The problem:
Look below for the line holding "Click the Cognition" and the line holding "You are a computer-use agent. 989x868 pixels.". Repeat those two and everything between, exactly.
---
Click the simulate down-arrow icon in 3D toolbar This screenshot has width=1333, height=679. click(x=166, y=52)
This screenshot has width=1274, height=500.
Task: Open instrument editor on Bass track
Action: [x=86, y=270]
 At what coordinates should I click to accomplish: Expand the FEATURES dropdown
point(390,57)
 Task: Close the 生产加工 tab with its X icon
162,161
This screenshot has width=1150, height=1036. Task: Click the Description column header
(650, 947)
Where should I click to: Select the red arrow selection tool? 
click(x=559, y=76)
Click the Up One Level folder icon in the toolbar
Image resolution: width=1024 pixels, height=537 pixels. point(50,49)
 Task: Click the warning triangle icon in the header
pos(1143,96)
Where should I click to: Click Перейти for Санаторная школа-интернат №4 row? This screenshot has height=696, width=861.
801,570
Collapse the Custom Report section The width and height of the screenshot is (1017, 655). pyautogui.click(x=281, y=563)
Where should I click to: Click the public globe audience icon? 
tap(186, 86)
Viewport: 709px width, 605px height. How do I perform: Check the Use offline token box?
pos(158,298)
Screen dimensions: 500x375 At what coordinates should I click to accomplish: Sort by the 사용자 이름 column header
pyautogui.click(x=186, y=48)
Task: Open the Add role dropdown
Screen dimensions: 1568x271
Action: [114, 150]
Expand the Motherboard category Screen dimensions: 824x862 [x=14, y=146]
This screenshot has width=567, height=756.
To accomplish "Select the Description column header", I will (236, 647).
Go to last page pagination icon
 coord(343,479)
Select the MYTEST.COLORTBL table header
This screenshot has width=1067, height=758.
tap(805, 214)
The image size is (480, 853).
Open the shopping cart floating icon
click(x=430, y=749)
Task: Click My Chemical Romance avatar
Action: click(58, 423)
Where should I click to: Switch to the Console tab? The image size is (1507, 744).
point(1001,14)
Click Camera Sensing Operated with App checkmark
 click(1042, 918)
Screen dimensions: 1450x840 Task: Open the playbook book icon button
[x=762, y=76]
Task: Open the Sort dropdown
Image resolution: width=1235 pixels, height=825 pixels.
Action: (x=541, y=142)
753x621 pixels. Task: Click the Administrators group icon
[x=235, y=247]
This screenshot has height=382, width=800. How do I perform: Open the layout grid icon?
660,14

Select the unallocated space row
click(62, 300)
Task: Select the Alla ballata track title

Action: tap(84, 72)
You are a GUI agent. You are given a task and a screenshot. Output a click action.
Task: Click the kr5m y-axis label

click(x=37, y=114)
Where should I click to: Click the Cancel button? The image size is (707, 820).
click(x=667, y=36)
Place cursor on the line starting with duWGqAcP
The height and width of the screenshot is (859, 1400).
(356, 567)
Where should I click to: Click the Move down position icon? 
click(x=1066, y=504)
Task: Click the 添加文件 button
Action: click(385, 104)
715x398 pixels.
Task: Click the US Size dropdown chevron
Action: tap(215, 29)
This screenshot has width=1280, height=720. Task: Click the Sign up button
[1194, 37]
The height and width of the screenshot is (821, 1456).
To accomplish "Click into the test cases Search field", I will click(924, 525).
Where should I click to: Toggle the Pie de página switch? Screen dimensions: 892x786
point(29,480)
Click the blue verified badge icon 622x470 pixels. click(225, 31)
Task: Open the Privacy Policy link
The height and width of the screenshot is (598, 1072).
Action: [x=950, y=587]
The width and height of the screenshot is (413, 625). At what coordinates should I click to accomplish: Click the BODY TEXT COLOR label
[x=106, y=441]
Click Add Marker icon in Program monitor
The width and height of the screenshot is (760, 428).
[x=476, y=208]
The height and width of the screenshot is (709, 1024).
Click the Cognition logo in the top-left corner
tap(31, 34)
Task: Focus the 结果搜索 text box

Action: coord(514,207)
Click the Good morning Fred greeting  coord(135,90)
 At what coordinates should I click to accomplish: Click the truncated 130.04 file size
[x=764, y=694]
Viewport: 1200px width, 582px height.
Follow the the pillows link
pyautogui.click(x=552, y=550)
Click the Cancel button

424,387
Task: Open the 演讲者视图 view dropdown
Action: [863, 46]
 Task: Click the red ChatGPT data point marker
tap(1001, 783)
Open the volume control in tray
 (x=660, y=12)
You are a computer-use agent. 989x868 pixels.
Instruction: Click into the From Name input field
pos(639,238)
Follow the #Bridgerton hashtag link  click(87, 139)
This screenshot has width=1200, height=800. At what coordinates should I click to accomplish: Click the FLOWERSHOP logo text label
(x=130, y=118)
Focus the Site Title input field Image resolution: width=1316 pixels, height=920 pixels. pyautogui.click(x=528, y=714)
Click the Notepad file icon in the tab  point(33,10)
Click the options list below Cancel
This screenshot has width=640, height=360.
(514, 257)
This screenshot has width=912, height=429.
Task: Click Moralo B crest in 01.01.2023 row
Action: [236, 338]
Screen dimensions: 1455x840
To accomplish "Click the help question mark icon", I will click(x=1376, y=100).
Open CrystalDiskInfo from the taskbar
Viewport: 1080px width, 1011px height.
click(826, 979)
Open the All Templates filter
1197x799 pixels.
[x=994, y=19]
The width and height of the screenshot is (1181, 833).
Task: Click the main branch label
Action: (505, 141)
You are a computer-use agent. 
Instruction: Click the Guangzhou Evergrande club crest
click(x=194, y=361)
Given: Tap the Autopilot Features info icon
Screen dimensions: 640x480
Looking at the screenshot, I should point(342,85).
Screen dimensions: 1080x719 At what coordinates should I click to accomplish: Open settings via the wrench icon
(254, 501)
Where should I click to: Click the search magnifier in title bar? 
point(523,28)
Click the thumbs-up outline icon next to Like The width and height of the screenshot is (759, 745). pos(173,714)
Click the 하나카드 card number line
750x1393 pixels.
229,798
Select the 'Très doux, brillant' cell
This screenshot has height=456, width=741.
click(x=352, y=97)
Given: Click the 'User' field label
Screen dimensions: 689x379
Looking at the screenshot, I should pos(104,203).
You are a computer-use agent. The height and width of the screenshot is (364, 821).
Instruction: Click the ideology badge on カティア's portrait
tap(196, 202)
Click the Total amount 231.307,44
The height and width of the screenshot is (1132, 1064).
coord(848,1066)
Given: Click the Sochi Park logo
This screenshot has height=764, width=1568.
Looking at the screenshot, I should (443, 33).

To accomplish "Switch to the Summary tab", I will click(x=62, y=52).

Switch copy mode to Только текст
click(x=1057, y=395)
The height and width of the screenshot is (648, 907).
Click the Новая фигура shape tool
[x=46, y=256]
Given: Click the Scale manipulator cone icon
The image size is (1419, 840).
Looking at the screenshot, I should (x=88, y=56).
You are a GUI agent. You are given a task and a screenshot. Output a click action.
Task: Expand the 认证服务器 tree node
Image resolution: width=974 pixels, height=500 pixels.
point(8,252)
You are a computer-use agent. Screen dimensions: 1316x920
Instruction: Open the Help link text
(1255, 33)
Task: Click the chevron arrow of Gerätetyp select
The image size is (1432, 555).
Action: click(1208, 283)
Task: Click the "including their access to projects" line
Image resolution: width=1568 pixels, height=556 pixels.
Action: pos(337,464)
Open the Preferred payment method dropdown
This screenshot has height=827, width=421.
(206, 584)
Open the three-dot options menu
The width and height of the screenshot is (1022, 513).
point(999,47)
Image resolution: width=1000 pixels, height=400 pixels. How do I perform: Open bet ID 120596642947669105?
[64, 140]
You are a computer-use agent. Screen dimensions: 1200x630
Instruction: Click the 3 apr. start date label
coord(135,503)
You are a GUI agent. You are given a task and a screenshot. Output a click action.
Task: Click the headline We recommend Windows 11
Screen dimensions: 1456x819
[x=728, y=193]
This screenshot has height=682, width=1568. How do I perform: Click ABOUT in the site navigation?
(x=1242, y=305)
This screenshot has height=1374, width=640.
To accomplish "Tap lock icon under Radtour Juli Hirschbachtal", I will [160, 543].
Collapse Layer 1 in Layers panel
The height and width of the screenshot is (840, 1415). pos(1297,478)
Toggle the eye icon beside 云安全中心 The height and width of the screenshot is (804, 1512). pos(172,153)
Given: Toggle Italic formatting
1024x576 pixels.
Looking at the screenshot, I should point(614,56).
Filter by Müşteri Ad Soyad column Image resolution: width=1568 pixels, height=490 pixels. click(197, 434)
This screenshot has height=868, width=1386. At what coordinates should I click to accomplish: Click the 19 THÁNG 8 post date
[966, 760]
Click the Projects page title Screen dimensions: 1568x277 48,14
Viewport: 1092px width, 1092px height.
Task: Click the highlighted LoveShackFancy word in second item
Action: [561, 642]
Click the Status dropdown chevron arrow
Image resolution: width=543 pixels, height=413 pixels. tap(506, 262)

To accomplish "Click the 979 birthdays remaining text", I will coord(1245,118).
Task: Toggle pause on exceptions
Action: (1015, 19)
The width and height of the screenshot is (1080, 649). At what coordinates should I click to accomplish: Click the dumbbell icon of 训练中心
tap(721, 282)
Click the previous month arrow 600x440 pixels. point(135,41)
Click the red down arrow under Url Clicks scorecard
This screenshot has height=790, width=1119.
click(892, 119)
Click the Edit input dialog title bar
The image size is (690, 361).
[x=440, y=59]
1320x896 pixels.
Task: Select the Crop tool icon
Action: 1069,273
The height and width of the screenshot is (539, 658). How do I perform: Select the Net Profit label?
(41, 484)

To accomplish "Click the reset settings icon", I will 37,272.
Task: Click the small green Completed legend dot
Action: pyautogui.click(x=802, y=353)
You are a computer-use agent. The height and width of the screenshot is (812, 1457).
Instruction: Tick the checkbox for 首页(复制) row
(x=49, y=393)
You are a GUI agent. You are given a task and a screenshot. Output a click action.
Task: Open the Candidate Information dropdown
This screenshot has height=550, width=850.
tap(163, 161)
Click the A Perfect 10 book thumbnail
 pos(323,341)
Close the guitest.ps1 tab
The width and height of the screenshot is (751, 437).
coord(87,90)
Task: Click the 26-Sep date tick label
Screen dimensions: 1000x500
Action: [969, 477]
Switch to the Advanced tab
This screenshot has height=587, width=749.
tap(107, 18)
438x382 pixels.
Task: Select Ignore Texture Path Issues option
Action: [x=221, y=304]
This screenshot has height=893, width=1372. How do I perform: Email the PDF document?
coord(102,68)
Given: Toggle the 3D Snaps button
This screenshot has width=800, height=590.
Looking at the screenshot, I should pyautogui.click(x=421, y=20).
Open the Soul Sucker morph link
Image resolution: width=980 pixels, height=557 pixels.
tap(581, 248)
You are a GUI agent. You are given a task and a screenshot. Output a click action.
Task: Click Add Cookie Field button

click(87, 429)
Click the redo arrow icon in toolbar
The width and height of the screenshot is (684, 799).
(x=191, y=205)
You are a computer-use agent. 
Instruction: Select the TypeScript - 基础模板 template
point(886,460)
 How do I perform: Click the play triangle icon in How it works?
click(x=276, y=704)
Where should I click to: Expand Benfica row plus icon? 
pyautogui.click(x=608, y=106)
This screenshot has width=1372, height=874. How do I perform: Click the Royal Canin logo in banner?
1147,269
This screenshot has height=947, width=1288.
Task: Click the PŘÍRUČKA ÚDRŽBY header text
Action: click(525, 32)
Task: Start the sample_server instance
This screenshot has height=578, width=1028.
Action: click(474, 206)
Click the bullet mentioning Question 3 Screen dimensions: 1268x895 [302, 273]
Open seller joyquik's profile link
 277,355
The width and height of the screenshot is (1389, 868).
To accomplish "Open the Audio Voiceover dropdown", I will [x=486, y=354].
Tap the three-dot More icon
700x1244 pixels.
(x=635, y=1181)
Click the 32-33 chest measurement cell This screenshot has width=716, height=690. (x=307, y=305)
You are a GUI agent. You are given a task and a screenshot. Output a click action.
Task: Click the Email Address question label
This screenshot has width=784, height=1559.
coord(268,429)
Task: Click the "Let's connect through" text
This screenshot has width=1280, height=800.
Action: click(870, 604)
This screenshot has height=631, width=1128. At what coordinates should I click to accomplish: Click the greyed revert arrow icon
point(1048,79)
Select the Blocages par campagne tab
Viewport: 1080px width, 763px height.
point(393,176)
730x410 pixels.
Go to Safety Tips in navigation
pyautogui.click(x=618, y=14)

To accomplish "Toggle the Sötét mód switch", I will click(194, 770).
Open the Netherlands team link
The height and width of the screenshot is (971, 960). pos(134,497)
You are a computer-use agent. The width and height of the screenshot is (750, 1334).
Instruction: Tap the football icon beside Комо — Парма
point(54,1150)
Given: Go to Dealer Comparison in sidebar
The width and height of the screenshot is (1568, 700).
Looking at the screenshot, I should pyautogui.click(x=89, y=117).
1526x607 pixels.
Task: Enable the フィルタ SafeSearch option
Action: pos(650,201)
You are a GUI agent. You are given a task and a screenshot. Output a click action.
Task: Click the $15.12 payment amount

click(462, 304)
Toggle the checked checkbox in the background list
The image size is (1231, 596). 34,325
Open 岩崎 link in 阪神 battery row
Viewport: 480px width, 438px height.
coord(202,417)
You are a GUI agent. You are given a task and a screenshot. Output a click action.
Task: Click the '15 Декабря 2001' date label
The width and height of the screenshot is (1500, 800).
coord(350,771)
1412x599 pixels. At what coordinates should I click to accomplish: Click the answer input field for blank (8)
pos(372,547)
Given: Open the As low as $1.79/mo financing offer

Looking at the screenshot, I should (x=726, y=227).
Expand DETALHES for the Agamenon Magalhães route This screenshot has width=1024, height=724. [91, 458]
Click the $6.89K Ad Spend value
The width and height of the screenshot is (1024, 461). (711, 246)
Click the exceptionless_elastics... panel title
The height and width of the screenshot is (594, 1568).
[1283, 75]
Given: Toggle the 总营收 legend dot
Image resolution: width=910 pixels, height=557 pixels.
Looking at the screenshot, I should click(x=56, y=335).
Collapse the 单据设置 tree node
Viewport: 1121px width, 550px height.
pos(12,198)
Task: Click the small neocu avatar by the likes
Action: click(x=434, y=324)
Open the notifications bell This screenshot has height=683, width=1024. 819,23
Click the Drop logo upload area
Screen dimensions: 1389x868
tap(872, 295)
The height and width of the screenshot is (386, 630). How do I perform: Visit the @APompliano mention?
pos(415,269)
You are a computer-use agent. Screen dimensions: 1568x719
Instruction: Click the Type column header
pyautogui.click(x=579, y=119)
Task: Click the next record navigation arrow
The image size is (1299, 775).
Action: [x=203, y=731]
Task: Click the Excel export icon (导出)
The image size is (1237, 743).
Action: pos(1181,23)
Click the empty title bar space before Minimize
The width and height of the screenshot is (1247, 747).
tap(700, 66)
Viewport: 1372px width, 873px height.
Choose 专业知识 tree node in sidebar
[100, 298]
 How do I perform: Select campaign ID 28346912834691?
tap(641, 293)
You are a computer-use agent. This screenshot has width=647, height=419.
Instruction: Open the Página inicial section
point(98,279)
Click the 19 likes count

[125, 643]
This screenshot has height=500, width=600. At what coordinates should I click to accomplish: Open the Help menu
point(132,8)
---
Your response:
Click the Cognition logo in the top-left corner
tap(31, 34)
Task: Focus the 结果搜索 text box

Action: coord(514,207)
Click the Good morning Fred greeting  coord(135,90)
 At what coordinates should I click to accomplish: Click the truncated 130.04 file size
[x=764, y=694]
Viewport: 1200px width, 582px height.
Follow the the pillows link
pyautogui.click(x=552, y=550)
Click the Cancel button

424,387
Task: Open the 演讲者视图 view dropdown
Action: [863, 46]
 Task: Click the red ChatGPT data point marker
tap(1001, 783)
Open the volume control in tray
 (x=660, y=12)
You are a computer-use agent. 989x868 pixels.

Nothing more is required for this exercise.